If "will" shows up in a line of the material, return that line.

╭──

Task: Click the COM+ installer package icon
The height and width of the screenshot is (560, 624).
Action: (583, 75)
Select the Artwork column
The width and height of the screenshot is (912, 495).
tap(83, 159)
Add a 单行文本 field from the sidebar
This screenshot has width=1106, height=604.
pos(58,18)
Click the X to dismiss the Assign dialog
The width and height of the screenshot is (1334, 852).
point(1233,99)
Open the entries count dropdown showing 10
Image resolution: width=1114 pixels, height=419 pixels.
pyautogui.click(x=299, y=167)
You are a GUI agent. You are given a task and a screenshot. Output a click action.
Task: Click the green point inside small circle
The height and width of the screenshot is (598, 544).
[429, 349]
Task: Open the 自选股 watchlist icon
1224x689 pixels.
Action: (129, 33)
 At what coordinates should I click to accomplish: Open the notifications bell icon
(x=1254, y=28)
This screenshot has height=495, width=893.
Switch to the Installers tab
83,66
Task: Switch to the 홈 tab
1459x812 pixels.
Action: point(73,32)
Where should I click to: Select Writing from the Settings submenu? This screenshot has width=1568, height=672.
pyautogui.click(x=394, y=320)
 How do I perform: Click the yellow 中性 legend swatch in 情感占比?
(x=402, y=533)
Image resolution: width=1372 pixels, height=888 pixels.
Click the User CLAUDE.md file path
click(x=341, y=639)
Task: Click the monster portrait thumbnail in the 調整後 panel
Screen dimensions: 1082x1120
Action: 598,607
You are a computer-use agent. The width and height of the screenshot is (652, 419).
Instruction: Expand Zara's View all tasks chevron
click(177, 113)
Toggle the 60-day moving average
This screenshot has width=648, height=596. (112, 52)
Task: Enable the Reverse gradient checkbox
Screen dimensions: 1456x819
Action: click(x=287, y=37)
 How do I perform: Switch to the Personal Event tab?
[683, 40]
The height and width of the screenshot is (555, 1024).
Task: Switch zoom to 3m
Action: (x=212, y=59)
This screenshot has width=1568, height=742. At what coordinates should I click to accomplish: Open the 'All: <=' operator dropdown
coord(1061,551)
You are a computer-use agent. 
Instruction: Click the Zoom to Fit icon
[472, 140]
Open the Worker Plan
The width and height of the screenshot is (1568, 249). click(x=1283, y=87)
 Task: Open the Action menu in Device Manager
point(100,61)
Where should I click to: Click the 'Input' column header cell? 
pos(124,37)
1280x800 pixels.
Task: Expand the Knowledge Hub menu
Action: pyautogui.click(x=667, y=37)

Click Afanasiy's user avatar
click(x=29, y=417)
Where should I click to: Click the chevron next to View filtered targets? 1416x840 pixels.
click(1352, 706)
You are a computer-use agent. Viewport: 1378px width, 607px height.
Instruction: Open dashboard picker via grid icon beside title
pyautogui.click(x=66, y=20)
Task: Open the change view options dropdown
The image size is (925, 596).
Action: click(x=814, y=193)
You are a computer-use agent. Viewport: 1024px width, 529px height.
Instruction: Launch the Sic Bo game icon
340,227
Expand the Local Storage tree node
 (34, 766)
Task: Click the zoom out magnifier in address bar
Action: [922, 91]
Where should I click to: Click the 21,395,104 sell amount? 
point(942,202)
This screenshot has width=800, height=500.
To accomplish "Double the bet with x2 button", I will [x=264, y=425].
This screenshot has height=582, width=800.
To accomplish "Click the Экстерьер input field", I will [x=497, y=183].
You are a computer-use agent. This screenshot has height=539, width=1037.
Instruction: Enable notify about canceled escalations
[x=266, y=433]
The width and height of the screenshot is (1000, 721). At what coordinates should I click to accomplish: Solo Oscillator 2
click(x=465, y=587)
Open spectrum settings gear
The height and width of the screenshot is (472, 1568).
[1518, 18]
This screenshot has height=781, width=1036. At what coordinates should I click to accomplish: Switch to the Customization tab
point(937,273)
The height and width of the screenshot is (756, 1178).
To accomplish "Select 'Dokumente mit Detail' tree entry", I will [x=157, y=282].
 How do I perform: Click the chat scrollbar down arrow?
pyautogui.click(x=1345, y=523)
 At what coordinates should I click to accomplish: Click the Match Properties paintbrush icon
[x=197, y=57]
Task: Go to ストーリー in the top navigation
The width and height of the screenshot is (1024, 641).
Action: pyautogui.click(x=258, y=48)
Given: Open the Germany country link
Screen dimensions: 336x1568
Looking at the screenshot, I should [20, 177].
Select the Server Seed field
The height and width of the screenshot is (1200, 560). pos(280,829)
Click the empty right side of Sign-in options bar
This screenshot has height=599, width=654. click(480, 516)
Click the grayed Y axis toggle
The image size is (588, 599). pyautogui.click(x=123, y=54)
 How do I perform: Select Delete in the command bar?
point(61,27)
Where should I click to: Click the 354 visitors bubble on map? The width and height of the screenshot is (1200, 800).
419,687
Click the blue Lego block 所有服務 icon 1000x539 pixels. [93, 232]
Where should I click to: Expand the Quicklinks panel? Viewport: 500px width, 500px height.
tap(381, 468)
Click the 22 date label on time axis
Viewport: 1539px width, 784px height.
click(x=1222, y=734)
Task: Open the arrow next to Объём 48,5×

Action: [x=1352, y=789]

╰──

- Task result -
To accomplish "Double the bet with x2 button", I will [x=264, y=425].
To accomplish "Click the Экстерьер input field", I will [x=497, y=183].
To accomplish "Select 'Dokumente mit Detail' tree entry", I will [x=157, y=282].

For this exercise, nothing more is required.